» **Selection**:
Kunle Afolayan’s Anikulapo has been the talk of the film watching community since its release and the film has sparked several debates online and offline. Theories have been developed, opinions shared, thought pieces written, arguments have been made on the film, its plot and characters. In all of these discussions, one character that seems to get most of the flak is Saro (played by Kunle Remi). The character has been given many labels: irresponsible, undisciplined, a philanderer and a traitor amongst many others. Everyone has the liberty to develop their own opinions on a film and its characters but I think the manner in which Saro is being judged is unfair to say the least because most of these analyses do not take some important factors into consideration before passing judgement. This has prompted this essay. As observed that arguments on this topic have resulted in the angry slamming of many block buttons and trading of insults, it is important to state that this essay is a quirky piece whose purpose would be most fulfilled if it elicits a few chuckles here and there (even more quirky reply essays are welcome), but by all means you are free to take this seriously.
Now let’s begin our deep dive into the issue at hand. To carefully examine this topic, we will deconstructdeconstruct this saga by saga. The first thing that seems to escape everyone’s notice is how the odds are stacked against Saro from the beginning. Delving into his background, we know little about his parents apart from the fact that they used him as a collateral for a loan (Iwofa) as a child and was basically forgotten, so it won’t be preposterous to consider Saro an orphan. When Saro’s master dies and he is freed from his condition akin to slavery, he is left to fend for himself. Saro, being an industrious man, decides to put his skill to use. Trusting in his abilities, he ventures to the city of Oyo to establish himself as a cloth weaver. A good plan, but what he doesn’t foresee are the people who won’t hesitate to take advantage of a vulnerable, good looking, kind-hearted and impressionable young man.

» **Dataset content**:
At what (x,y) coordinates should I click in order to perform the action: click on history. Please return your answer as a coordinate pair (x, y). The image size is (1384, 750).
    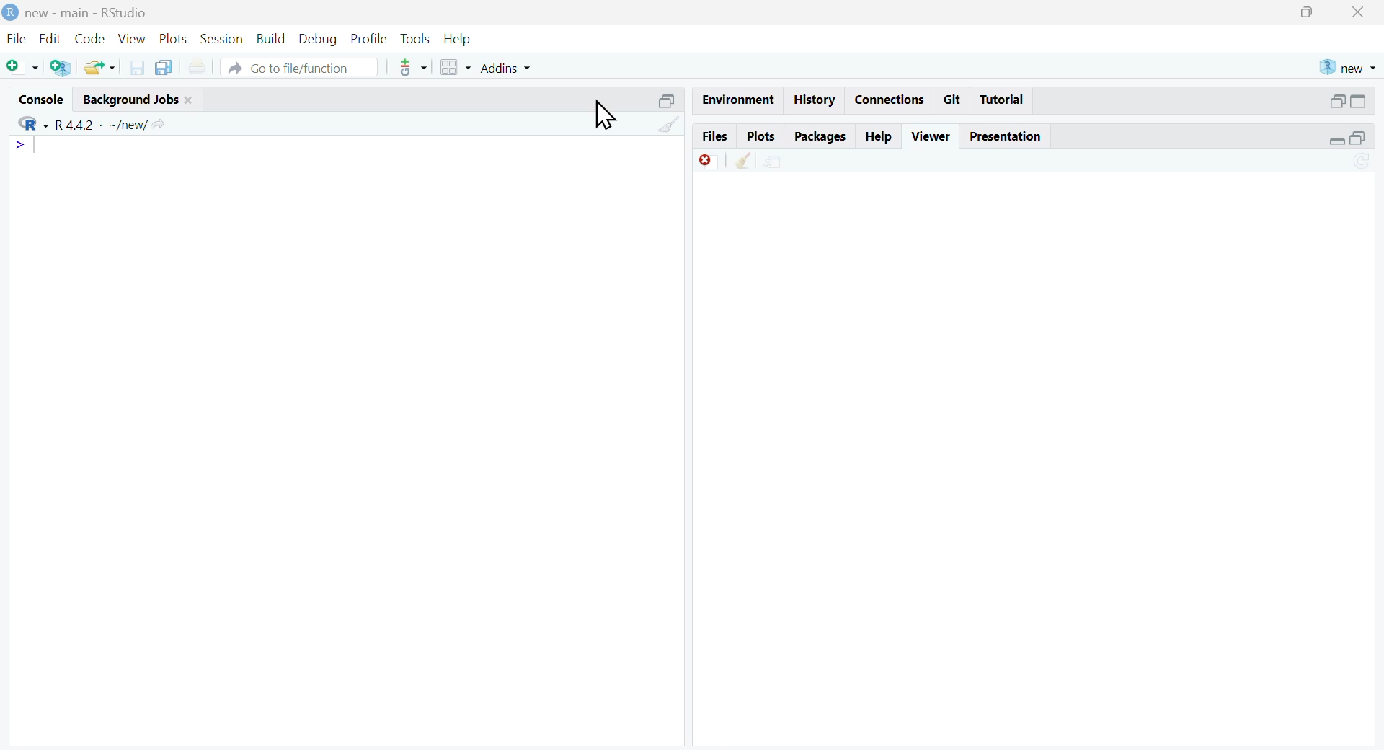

» **Task brief**:
Please write the next part of the essay defending Saro from Anikulapo, picking up after its last sentence.

» **Response to the task**:
In Oyo Ile, it’s not long before he encounters the first predator. He meets Awarun (Sola Sobowale), a notorious and voracious “maneater”. Like a hungry lioness, she quickly picks out Saro, an unlucky and unsuspecting prey; she sinks her teeth into his neck. It is easy to suggest that he should have spurned her advances but imagine yourself in his place. A newcomer in a strange city, alone and far from home and lacking the basic necessities of life, imagine what could happen if he pushes her away, he would probably be back on the streets in a more depressing condition than before or worse, be framed for a heinous crime. And when vulnerable Saro develops Stockholm syndrome, he starts having what he thinks is affection for Awarun, she treats him like a fool and cruelly breaks his heart. At least he got something from that unfortunate relationship, right? That sadly leads him into his next misery.
In comes Arolake (Bimbo Ademoye), the depressed queen who has the Alaafin of the great Oyo empire wrapped around her fingers and doesn’t hesitate to use her wiles to snare the king for herself whenever she wants. But Arolake is not satisfied, she sees the dashing cloth weaver Saro and is determined to have a taste, soiling her marriage, ruining princess Omowumi’s chance at love and ruining a potential chance for Saro to elevate his condition in a safer manner. Arolake tackles Saro to the ground on a bush path in the dead of the night and has her way with him. Again, it is easy to say that he should have pushed her off and run home, but I’m certain no one is a stranger to the story of Joseph and Potiphar’s wife. I’d like to think that in all of these, Saro was thinking about his well-being considering his status in the kingdom, the situation he has been put in and how it is their word against his in any case. This is evidenced later in the film when Arolake shows her vengeful character.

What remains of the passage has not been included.